● Task
Reproduce the records below exactly, but leave their pictures out of the copy.

(Material shown begins)

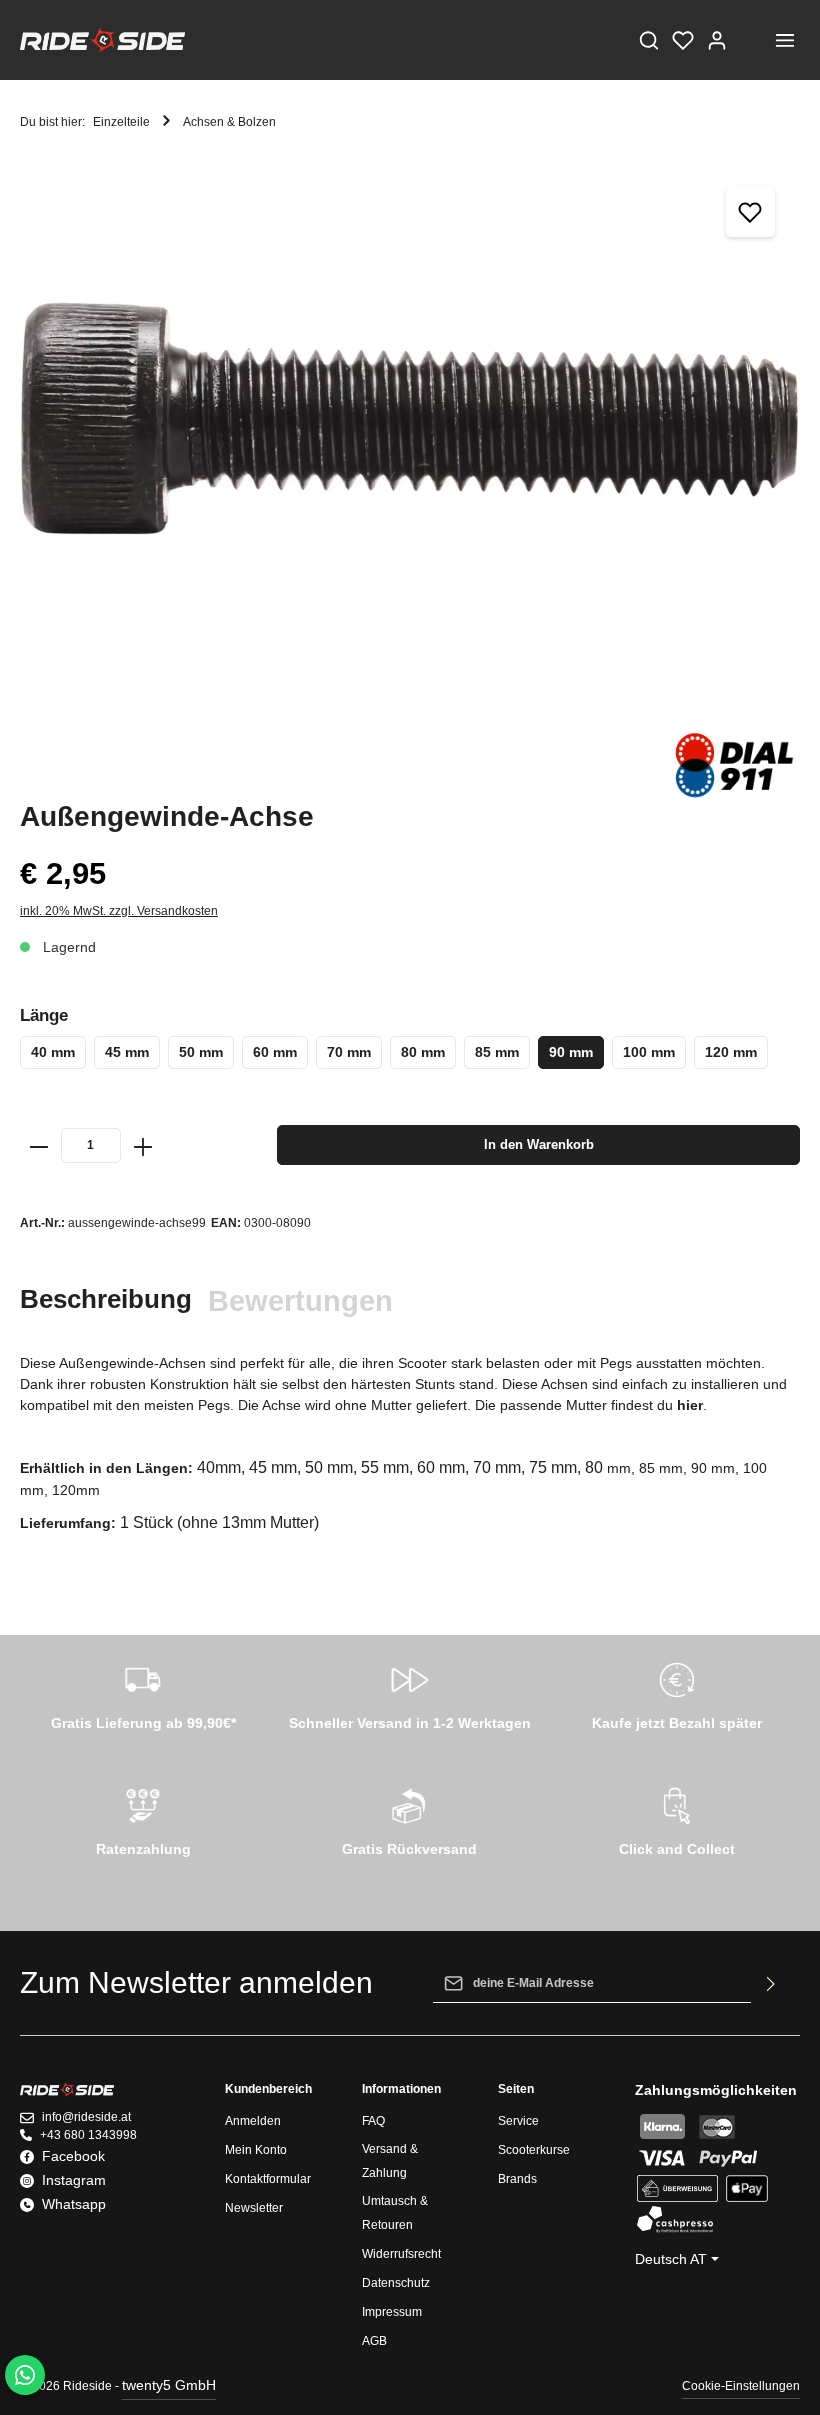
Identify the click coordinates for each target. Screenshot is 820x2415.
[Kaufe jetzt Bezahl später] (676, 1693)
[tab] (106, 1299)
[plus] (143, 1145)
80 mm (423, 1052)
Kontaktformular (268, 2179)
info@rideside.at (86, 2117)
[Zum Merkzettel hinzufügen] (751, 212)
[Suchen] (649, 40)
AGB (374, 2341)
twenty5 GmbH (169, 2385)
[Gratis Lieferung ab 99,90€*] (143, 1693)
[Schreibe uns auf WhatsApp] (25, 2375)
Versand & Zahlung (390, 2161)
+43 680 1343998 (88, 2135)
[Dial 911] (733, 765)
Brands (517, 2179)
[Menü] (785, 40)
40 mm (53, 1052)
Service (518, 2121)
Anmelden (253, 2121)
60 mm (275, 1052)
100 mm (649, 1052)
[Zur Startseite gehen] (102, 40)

(Material shown ends)

● Solution for this exercise
Identify the click coordinates for each target. Screenshot is 820x2415.
[Kaufe jetzt Bezahl später] (676, 1693)
[tab] (106, 1299)
[plus] (143, 1145)
80 mm (423, 1052)
Kontaktformular (268, 2179)
info@rideside.at (86, 2117)
[Zum Merkzettel hinzufügen] (751, 212)
[Suchen] (649, 40)
AGB (374, 2341)
twenty5 GmbH (169, 2385)
[Gratis Lieferung ab 99,90€*] (143, 1693)
[Schreibe uns auf WhatsApp] (25, 2375)
Versand & Zahlung (390, 2161)
+43 680 1343998 (88, 2135)
[Dial 911] (733, 765)
Brands (517, 2179)
[Menü] (785, 40)
40 mm (53, 1052)
Service (518, 2121)
Anmelden (253, 2121)
60 mm (275, 1052)
100 mm (649, 1052)
[Zur Startseite gehen] (102, 40)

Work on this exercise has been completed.